Slotkin a explicitement invoqué Ronald Reagan – le président qui a sabré dans les programmes sociaux et multiplié les menaces de guerre nucléaire contre l'Union soviétique – comme un modèle à imiter. «En tant qu'enfant de la guerre froide, a-t-elle déclaré, je suis heureuse que ce soit Reagan qui ait été au pouvoir dans les années 1980 et non Trump.»
Reagan « se retournerait dans sa tombe » a déclaré Slotkin. Une remarque qui attribuait plus d'autorité au président défunt qu'au parti ‘‘d'opposition’’ vivant, qui rampe bien plutôt sur le ventre.
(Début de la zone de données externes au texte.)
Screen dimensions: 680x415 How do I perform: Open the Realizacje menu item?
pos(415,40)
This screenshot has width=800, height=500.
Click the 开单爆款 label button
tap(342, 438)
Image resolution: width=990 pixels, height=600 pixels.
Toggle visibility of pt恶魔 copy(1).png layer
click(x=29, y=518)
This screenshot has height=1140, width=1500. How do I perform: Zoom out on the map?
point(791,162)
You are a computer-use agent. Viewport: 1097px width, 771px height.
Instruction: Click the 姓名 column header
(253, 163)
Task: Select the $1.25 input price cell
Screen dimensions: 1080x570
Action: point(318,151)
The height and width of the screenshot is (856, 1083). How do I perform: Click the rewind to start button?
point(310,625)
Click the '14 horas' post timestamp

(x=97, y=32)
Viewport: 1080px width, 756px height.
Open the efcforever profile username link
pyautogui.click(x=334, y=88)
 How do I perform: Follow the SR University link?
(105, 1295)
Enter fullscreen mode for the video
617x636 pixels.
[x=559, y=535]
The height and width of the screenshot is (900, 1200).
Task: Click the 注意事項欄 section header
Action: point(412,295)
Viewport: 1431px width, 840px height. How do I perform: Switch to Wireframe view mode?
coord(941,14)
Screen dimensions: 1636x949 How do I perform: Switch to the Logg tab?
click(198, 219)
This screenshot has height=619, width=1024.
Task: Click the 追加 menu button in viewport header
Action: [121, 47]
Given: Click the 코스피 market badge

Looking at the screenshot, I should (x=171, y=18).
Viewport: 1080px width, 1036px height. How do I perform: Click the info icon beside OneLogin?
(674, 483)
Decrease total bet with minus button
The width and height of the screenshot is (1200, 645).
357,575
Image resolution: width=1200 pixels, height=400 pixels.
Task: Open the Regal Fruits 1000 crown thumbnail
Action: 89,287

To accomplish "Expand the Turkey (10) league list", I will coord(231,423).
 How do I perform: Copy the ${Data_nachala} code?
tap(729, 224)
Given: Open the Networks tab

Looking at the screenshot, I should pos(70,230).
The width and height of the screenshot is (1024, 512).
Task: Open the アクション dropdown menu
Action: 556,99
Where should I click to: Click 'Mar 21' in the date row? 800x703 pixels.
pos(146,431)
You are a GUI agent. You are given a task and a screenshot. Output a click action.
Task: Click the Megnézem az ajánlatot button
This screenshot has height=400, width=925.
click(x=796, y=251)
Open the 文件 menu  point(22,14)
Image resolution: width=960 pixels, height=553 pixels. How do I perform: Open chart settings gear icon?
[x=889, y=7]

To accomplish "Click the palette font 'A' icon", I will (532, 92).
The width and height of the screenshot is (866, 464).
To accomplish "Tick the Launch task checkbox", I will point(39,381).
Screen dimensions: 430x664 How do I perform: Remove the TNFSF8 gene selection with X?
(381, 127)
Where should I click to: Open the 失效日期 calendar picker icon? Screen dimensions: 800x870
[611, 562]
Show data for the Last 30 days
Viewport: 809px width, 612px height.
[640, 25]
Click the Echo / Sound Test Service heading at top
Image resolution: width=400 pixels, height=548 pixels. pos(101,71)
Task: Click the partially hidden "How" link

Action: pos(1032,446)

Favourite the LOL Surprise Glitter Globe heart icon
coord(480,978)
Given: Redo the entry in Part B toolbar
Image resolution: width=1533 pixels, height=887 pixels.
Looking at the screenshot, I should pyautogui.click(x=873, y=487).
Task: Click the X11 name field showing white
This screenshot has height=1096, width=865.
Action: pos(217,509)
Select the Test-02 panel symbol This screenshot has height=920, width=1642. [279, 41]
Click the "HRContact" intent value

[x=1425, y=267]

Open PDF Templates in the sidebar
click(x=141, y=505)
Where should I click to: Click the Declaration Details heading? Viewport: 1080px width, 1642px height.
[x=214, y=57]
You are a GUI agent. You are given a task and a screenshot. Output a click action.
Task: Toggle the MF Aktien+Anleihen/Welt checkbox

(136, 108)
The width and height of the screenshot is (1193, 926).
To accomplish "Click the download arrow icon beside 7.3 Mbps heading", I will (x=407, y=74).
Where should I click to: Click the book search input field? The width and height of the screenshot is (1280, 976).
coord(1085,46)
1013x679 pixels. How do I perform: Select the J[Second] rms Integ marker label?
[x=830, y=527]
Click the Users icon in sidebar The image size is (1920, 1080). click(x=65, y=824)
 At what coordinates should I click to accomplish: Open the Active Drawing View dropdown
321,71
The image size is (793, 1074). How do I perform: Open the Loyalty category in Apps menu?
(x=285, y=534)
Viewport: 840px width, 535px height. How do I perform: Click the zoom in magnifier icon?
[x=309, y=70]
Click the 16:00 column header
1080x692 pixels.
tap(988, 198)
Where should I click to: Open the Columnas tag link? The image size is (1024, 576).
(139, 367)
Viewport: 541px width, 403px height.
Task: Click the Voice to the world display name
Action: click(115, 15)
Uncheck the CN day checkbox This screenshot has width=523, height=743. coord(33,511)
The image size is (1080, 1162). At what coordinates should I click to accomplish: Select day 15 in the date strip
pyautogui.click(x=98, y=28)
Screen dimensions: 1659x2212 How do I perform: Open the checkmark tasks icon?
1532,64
Elle a ajouté que les démocrates étaient « tout à fait favorables à la réduction des gaspillages dans les programmes sociaux», insistant juste pour dire que cela « ne devrait pas être chaotique » – c'est-à-dire devrait être fait de manière à éviter une explosion sociale.
Quant aux médias, ils ont fait de leur mieux pour normaliser le discours de Trump comme s'il faisait partie d'un discours politique légitime. Jake Tapper de CNN a évoqué ses «moments touchants». Que dire de cela?
Mardi soir nous a montré la pègre politique au pouvoir, la physionomie de l’oligarchie américaine qui règne sur la société. Trump s'est hissé aux sommets à travers un processus de sélection dans lequel sa corruption personnelle, son boniment et sa criminalité sont des ressources adaptées. La couardise du Parti démocrate est le reflet du fait qu'il est contrôlé, lui aussi, par la même élite financière.
Malgré toutes ses invocations d'un nouvel «âge d'or», du renouveau du «rêve américain», les propos de Trump étaient bien plutôt le râle d'une classe dirigeante qui ne peut plus gouverner autrement que par la violence et la dictature.
L'opposition émergera, elle émerge d'ailleurs déjà. La colère face aux licenciements massifs, à la dévastation sociale et à l'agenda fasciste de Trump grandit. Il faut la développer comme un mouvement de la classe ouvrière luttant contre la dictature, l'oligarchie, le fascisme et la guerre. Ces luttes sont inséparables l’une de l’autre, ayant leurs racines dans cette question fondamentale: le système capitaliste.